* **TEXTO PARA LEITURA**:
O Executivo procura ser esperto e o Judiciário faz vistas grossas
Desoladora a situação que vem ocorrendo com milhares de pessoas em todo o Brasil, e especialmente em nosso Estado de Santa Catarina: o sofrimento para recebimento de créditos junto ao governo estadual (precatórios), decorrentes de condenações judiciais, num escandaloso desrespeito à justiça e à Constituição brasileira.
Por Anselmo Luiz Fagundes, escrivão judicial em Barra Velha (SC)
Desoladora a situação que vem ocorrendo com milhares de pessoas em todo o Brasil, e especialmente em nosso Estado de Santa Catarina: o sofrimento para recebimento de créditos junto ao governo estadual (precatórios), decorrentes de condenações judiciais, num escandaloso desrespeito à justiça e à Constituição brasileira.
O precatório foi criado como um expediente legal destinado a dar cumprimento às decisões judiciais (art. 100 da Constituição Federal), que determinam o pagamento de quantias pelo Poder Público. Porém, o que acontece na realidade de hoje, é uma inaceitável imunidade do Estado, que por falta de vontade política, deixa de cumprir as condenações judiciais, numa verdadeira violação do direito do credor e da própria ordem judicial, caracterizando uma verdadeira situação de insubordinação à determinação judicial e desrespeito à Carta Constitucional e ao Estado Democrático de Direito.
Sucintamente, em nosso caso, somos um grupo de aproximadamente mil pessoas, todos servidores da Justiça de 1º Grau. Ajuizamos uma ação contra o Estado de Santa Catarina no ano de 1989, portanto, há 17 anos. Após todos os trâmites legais e recursos protelatórios, foi expedido o famigerado precatório, registrado sob nº 3929/1999, de natureza alimentar, que deveria ter sido liquidado até o final do exercício de 2001.

* **INFORMAÇÕES DA FONTE**:
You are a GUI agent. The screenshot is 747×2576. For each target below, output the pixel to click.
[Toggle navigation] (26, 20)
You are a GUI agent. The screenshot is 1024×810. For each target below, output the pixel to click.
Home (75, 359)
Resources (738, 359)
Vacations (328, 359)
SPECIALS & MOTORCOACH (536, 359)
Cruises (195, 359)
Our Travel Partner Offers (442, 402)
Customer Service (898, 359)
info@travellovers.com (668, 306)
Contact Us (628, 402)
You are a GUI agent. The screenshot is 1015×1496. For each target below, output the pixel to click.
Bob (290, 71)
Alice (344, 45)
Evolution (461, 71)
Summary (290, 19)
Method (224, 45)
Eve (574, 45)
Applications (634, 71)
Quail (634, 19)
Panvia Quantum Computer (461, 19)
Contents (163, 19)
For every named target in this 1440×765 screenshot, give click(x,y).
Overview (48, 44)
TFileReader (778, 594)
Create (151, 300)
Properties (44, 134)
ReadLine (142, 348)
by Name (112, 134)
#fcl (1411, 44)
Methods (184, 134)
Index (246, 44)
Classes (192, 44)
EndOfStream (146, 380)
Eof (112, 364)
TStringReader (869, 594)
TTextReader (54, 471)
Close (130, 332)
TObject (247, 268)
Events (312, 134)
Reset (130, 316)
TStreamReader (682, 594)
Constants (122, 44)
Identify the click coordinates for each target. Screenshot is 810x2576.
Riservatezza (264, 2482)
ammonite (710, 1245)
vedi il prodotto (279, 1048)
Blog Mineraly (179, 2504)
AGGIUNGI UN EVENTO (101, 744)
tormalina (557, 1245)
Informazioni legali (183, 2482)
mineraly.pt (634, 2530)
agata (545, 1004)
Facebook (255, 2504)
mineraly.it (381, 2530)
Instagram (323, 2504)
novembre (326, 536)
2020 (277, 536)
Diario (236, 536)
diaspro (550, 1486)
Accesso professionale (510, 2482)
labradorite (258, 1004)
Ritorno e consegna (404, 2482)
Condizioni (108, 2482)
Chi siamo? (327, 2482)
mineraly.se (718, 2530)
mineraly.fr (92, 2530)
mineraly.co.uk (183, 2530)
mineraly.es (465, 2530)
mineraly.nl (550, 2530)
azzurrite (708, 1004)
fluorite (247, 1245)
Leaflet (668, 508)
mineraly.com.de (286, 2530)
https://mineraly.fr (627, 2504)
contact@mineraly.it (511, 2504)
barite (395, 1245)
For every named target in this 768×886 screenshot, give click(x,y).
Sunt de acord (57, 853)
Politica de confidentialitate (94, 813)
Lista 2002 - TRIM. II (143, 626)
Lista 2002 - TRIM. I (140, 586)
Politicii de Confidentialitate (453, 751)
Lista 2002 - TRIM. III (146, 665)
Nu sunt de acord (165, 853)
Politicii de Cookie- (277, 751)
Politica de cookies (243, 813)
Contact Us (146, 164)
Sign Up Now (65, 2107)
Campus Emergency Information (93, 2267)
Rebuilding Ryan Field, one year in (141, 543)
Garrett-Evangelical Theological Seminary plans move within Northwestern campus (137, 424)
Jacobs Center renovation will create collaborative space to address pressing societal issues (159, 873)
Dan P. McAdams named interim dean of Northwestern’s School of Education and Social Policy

* **PARTES DO EXERCÍCIO**:
1) Reescreva em forma de lista o parágrafo do artigo sobre os precatórios que começa com "Sucintamente, em nosso caso", mantendo seus fatos principais.
2) Transcreva o trecho do artigo sobre os precatórios que vai de "O Executivo procura" até "Barra Velha (SC)", substituindo "governo estadual" por "Poder Executivo estadual".
3) Segundo o artigo sobre os precatórios, em que dispositivo da Constituição Federal está previsto o precatório?

* **SOLUÇÕES DAS TAREFAS**:
1)
- Grupo de aproximadamente mil pessoas, todas servidoras da Justiça de 1º Grau.
- Ação ajuizada contra o Estado de Santa Catarina em 1989, há 17 anos.
- Após os trâmites legais e os recursos protelatórios, foi expedido o precatório nº 3929/1999, de natureza alimentar.
- O precatório deveria ter sido liquidado até o final do exercício de 2001.

2)
O Executivo procura ser esperto e o Judiciário faz vistas grossas
Desoladora a situação que vem ocorrendo com milhares de pessoas em todo o Brasil, e especialmente em nosso Estado de Santa Catarina: o sofrimento para recebimento de créditos junto ao Poder Executivo estadual (precatórios), decorrentes de condenações judiciais, num escandaloso desrespeito à justiça e à Constituição brasileira.
Por Anselmo Luiz Fagundes, escrivão judicial em Barra Velha (SC)

3) No art. 100 da Constituição Federal.